I found this to be a very challenging problem, which is why I am providing an answer, even though the OP (i.e. original poster) hasn't really shown any work.
Further, the OP specifically indicated that Trigonometry is not to be used. The only way that I could solve the problem was to use Trigonometry.
It could well be that there is some elegant purely geometric construction that proves the problem. Anyway...
Tools
In the diagram below, which is not drawn to scale, the challenge is to show that $(y + z) = 120^\circ - 2a.$
$(y + z) = 180^\circ - 4a - 2b = (120^\circ - 2a) + (60^\circ - 2a - 2b).$
So, the problem has been reduced to showing that
$$(60^\circ - 2a - 2b) = 0 \iff a + b = 30^\circ \iff \sin(a + b) = \dfrac{1}{2}. \tag0 $$
Since $\triangle ABC$ is isosceles,
$$S = 2R\cos(2a+b). \tag1 $$
Let $T$ denote the length of line segment $\overline{CD}.$
Then,
$$S = R\cos(b) + T\cos(a + b). \tag2 $$
Using the Law of Sines, you have that
$$\frac{T}{\sin(b)} = \frac{R}{\sin(a + b)} \implies
T = \frac{R\sin(b)}{\sin(a + b)}. \tag3 $$
Combining (2) and (3) gives
$$S = R\cos(b) + \frac{R\cos(a+b)\sin(b)}{\sin(a + b)} \implies $$
$$ S = \frac{R\cos(b)\sin(a+b) + R\cos(a+b)\sin(b)}{\sin(a + b)}. \tag4$$
Using sum and difference formulas, (4) above simplifies to
$$ S = \frac{R\sin(a+2b)}{\sin(a + b)}. \tag5$$
Combining (1) and (5) gives:
$$\cos(2a + b) \times [2 \times \sin(a + b)] = \sin(a + 2b). \tag6 $$
So, the entire problem has been reduced to showing that (6) above implies the RHS of (0) above.

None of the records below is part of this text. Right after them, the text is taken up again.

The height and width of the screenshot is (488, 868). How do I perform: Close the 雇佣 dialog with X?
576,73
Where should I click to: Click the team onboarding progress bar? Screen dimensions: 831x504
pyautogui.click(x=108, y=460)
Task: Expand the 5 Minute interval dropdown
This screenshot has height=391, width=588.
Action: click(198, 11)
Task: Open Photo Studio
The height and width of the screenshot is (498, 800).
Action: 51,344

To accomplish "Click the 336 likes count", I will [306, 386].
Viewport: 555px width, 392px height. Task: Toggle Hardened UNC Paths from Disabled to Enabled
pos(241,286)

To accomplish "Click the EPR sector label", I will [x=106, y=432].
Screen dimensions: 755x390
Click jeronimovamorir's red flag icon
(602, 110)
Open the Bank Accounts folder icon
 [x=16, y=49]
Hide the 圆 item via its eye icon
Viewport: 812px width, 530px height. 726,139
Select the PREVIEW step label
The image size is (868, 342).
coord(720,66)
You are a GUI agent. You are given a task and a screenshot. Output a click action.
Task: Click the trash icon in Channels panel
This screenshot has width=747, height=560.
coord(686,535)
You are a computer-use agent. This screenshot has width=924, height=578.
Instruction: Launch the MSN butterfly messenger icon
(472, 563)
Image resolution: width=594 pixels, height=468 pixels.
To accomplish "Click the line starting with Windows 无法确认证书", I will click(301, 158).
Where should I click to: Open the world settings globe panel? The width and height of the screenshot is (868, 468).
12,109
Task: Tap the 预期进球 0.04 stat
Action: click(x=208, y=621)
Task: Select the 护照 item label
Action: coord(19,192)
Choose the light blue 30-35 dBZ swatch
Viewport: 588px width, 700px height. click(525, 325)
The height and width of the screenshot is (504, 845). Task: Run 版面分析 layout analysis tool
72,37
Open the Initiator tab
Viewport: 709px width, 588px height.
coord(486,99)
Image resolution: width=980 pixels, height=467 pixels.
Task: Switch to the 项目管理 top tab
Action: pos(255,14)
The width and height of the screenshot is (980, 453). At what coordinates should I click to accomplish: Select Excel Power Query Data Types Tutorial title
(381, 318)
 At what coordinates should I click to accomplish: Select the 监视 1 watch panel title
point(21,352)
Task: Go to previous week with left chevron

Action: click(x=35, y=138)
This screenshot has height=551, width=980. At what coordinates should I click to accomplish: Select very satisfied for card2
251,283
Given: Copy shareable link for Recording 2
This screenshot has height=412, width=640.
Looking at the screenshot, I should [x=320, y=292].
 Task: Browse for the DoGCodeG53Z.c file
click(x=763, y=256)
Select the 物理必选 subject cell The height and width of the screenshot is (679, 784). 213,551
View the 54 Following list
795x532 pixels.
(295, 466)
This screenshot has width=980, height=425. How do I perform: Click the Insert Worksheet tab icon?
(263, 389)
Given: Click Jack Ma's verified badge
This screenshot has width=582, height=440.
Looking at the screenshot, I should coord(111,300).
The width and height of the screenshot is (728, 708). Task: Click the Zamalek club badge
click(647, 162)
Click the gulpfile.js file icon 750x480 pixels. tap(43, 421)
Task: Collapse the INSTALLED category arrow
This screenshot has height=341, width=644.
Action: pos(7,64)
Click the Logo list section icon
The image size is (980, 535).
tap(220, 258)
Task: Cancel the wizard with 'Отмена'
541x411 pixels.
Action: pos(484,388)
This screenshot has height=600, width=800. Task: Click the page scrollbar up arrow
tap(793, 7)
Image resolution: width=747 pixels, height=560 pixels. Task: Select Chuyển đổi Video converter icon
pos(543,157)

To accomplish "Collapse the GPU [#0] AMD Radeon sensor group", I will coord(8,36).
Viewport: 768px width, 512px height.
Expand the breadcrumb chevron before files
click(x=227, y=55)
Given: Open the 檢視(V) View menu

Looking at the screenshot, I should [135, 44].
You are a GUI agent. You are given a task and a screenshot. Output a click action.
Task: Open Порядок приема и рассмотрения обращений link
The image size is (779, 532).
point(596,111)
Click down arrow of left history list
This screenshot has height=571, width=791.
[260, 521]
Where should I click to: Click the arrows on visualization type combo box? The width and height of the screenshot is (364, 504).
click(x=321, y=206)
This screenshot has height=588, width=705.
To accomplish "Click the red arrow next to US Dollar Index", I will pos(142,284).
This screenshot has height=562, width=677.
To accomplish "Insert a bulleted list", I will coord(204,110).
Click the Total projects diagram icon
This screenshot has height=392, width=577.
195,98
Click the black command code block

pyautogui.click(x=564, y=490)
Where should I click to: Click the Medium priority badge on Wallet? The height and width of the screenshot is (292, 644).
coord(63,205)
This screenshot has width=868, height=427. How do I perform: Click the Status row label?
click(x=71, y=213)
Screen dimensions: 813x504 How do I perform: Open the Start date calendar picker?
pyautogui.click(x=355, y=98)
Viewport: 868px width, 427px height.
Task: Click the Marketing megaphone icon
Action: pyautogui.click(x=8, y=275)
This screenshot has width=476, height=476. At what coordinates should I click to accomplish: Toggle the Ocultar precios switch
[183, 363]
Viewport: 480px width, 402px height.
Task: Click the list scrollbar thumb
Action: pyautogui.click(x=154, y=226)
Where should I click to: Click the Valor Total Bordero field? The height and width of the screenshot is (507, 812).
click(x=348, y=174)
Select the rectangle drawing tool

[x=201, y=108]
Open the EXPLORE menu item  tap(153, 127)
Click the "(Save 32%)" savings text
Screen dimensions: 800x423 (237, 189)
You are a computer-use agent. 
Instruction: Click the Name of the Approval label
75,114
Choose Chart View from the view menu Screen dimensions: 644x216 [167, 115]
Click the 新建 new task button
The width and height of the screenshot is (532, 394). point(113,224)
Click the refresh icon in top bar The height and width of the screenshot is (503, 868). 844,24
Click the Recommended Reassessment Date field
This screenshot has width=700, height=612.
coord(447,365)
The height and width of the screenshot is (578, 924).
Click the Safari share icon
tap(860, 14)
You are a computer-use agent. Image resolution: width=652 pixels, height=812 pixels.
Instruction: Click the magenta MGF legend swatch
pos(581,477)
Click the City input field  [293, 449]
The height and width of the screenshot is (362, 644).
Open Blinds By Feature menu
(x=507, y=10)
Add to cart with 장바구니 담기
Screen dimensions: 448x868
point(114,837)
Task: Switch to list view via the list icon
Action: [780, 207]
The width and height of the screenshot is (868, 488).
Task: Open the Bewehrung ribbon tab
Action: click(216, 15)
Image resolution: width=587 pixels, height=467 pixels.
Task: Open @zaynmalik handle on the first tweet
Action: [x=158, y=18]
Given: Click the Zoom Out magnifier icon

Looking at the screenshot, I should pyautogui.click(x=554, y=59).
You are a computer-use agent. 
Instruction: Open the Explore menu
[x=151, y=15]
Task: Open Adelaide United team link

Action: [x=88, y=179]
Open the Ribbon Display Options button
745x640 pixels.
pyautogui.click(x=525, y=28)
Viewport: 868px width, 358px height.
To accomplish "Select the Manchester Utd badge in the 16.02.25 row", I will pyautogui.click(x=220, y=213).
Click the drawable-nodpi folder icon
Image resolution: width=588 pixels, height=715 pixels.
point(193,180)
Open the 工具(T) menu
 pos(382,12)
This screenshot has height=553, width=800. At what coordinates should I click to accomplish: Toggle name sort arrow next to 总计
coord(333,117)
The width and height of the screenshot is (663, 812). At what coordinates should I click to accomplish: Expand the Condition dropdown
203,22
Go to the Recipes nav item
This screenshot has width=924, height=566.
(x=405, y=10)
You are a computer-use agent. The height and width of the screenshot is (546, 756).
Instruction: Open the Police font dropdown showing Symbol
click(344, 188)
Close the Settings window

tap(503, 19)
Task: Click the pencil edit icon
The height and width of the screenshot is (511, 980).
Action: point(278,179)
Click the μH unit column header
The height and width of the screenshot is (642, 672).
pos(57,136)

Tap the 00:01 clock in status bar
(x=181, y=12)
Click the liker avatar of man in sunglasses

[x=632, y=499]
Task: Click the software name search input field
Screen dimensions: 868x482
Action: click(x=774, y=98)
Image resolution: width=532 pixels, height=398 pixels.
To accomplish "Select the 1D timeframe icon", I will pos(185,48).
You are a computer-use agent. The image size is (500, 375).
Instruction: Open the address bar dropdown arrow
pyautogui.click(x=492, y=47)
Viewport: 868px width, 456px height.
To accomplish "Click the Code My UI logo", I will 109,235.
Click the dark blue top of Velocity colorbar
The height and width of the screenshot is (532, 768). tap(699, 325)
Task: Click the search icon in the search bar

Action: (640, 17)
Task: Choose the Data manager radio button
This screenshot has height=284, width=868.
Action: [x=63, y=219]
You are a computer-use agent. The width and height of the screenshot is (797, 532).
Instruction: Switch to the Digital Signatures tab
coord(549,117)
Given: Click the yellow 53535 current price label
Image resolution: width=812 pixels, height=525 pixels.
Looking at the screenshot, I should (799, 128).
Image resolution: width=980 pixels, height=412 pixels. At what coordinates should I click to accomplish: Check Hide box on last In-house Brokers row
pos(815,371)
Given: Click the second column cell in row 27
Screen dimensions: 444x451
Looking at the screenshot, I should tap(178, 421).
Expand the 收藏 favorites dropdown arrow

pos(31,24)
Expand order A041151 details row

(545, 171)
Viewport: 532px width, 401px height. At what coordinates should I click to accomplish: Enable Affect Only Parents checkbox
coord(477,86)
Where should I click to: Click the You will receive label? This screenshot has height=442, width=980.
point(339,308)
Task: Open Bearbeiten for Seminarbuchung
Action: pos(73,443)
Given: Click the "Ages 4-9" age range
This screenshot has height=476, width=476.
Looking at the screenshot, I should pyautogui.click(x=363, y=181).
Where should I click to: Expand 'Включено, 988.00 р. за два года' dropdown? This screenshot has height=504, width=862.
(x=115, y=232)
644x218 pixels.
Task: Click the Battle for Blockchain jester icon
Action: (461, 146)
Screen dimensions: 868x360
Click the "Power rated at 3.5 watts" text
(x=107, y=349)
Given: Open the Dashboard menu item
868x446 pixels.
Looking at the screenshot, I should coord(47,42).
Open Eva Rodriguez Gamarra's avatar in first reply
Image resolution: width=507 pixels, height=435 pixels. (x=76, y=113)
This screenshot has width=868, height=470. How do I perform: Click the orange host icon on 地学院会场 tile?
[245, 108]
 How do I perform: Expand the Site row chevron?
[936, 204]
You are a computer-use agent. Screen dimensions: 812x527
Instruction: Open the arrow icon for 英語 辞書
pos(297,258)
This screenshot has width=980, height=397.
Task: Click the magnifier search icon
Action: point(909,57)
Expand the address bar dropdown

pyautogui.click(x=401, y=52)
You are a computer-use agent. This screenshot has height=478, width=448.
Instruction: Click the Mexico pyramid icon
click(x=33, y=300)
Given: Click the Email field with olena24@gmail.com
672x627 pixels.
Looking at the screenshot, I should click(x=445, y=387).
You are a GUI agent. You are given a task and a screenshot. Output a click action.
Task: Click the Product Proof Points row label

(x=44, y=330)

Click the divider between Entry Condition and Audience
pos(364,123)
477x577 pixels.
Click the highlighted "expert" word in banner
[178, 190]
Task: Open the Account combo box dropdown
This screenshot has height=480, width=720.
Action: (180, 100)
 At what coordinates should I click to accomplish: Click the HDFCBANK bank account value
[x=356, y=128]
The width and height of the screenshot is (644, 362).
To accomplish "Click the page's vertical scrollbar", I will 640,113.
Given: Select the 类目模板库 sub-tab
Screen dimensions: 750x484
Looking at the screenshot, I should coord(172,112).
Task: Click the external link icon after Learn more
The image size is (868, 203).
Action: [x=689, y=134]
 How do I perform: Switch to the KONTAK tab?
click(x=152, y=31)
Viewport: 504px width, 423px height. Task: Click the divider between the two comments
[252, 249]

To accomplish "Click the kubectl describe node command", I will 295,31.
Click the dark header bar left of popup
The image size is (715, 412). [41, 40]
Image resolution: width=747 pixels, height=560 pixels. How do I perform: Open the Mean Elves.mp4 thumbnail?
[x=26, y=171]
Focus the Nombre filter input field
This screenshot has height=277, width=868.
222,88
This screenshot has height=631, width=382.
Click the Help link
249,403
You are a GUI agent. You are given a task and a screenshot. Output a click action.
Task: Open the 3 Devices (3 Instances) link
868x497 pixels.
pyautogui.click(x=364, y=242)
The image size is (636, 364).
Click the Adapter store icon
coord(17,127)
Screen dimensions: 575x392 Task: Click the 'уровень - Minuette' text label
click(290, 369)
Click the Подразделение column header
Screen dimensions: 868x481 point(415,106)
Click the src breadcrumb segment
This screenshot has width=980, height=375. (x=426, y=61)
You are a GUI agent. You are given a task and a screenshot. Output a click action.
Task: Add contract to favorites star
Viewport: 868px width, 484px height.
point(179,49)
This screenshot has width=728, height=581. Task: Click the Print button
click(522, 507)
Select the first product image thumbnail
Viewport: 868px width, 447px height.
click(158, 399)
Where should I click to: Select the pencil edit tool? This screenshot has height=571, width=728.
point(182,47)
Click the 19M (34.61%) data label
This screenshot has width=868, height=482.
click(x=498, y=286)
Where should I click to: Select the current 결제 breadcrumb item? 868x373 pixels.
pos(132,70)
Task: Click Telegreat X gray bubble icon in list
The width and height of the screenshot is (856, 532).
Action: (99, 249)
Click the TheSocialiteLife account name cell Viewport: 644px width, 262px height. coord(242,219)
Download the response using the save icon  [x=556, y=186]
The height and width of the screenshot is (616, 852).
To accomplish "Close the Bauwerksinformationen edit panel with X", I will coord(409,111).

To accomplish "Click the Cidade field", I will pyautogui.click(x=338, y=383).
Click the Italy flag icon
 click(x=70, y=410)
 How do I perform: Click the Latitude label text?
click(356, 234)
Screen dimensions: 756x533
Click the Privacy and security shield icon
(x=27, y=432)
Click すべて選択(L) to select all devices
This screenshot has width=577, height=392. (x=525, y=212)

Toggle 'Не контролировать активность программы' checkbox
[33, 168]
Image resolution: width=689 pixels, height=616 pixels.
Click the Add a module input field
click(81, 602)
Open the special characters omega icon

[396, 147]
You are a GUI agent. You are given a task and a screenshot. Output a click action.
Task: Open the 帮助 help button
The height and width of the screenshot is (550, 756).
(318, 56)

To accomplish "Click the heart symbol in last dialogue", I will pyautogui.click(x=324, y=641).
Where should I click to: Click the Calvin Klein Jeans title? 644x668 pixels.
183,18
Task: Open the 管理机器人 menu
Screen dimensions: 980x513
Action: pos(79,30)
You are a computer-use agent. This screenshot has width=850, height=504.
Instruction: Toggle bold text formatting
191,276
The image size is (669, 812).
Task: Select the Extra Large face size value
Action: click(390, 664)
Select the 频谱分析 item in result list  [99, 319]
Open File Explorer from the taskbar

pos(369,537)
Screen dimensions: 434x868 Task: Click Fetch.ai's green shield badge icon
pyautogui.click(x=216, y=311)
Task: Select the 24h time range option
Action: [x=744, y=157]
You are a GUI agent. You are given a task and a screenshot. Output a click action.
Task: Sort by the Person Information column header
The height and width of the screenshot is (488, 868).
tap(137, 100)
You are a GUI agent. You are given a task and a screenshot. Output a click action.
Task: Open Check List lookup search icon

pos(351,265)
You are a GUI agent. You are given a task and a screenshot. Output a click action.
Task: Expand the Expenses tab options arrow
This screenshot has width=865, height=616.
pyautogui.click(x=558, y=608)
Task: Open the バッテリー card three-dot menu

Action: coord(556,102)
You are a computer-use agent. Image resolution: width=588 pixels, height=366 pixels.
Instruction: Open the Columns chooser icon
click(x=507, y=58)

Let $\theta = (a + b) \implies $
- $(a + 2b) = (2\theta - a)$
- $(2a + b) = (\theta + a)$.
Also, using sum and difference formulas,
So, (6) above may be re-expressed as
$$\cos(\theta + a) \times 2 \times \sin(\theta) = \sin(2\theta - a). \tag7 $$
Using sum and difference formulas, the LHS of (7) above becomes
$$[\cos(\theta)\cos(a) - \sin(\theta)\sin(a)] \times 2\sin(\theta) $$
$$ = 2\sin(\theta)\cos(\theta)\cos(a) - 2\sin^2(\theta)\sin(a). \tag8 $$
Similarly, the RHS of (7) above becomes
$$\sin(2\theta)\cos(a) - \cos(2\theta)\sin(a) $$
$$ = 2\sin(\theta)\cos(\theta)\cos(a) - [1 - 2\sin^2(\theta)]\sin(a). \tag9 $$
Comparing (8) and (9) above, notice that the first term in each expression is identical. Therefore, as a direct implication of (7) above, you have that
$$ - 2\sin^2(\theta)\sin(a) = - [1 - 2\sin^2(\theta)]\sin(a) \implies $$
$$ 2\sin^2(\theta) = [1 - 2\sin^2(\theta)] \implies $$
$$ 4\sin^2(\theta) = 1 \implies \sin^2(\theta) = \dfrac{1}{4} \implies $$
$$\sin(\theta) = \dfrac{1}{2} \implies \sin(a + b) = \dfrac{1}{2}.$$
Therefore, the equation on the RHS of (0) above has been established.